EXERCISE - Each record below is to be set down again precisely.

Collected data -
+---+
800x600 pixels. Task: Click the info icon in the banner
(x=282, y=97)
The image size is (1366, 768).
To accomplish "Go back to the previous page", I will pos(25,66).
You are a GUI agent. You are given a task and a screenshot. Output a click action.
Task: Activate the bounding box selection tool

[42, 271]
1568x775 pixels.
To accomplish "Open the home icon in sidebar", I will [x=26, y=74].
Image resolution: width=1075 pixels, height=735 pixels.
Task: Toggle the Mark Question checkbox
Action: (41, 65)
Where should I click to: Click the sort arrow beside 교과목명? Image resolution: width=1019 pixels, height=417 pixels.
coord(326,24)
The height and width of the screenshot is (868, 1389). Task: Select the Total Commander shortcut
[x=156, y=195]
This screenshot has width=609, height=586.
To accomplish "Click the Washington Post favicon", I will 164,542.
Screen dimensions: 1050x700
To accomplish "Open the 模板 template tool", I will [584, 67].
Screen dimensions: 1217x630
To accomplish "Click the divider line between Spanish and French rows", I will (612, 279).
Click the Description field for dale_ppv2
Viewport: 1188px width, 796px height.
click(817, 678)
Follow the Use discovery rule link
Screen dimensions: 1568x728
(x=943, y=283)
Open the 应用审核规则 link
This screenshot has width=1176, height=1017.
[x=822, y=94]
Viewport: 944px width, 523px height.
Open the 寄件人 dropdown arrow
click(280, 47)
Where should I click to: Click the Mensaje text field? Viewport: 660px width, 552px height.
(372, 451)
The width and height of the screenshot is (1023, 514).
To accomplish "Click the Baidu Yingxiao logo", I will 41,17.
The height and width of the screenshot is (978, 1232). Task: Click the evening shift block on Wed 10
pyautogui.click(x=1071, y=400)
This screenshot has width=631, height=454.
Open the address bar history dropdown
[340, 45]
+---+
REPLY -
800x600 pixels. Task: Click the info icon in the banner
(x=282, y=97)
The image size is (1366, 768).
To accomplish "Go back to the previous page", I will pos(25,66).
You are a GUI agent. You are given a task and a screenshot. Output a click action.
Task: Activate the bounding box selection tool

[42, 271]
1568x775 pixels.
To accomplish "Open the home icon in sidebar", I will [x=26, y=74].
Image resolution: width=1075 pixels, height=735 pixels.
Task: Toggle the Mark Question checkbox
Action: (41, 65)
Where should I click to: Click the sort arrow beside 교과목명? Image resolution: width=1019 pixels, height=417 pixels.
coord(326,24)
The height and width of the screenshot is (868, 1389). Task: Select the Total Commander shortcut
[x=156, y=195]
This screenshot has width=609, height=586.
To accomplish "Click the Washington Post favicon", I will 164,542.
Screen dimensions: 1050x700
To accomplish "Open the 模板 template tool", I will [584, 67].
Screen dimensions: 1217x630
To accomplish "Click the divider line between Spanish and French rows", I will (612, 279).
Click the Description field for dale_ppv2
Viewport: 1188px width, 796px height.
click(817, 678)
Follow the Use discovery rule link
Screen dimensions: 1568x728
(x=943, y=283)
Open the 应用审核规则 link
This screenshot has width=1176, height=1017.
[x=822, y=94]
Viewport: 944px width, 523px height.
Open the 寄件人 dropdown arrow
click(280, 47)
Where should I click to: Click the Mensaje text field? Viewport: 660px width, 552px height.
(372, 451)
The width and height of the screenshot is (1023, 514).
To accomplish "Click the Baidu Yingxiao logo", I will 41,17.
The height and width of the screenshot is (978, 1232). Task: Click the evening shift block on Wed 10
pyautogui.click(x=1071, y=400)
This screenshot has width=631, height=454.
Open the address bar history dropdown
[340, 45]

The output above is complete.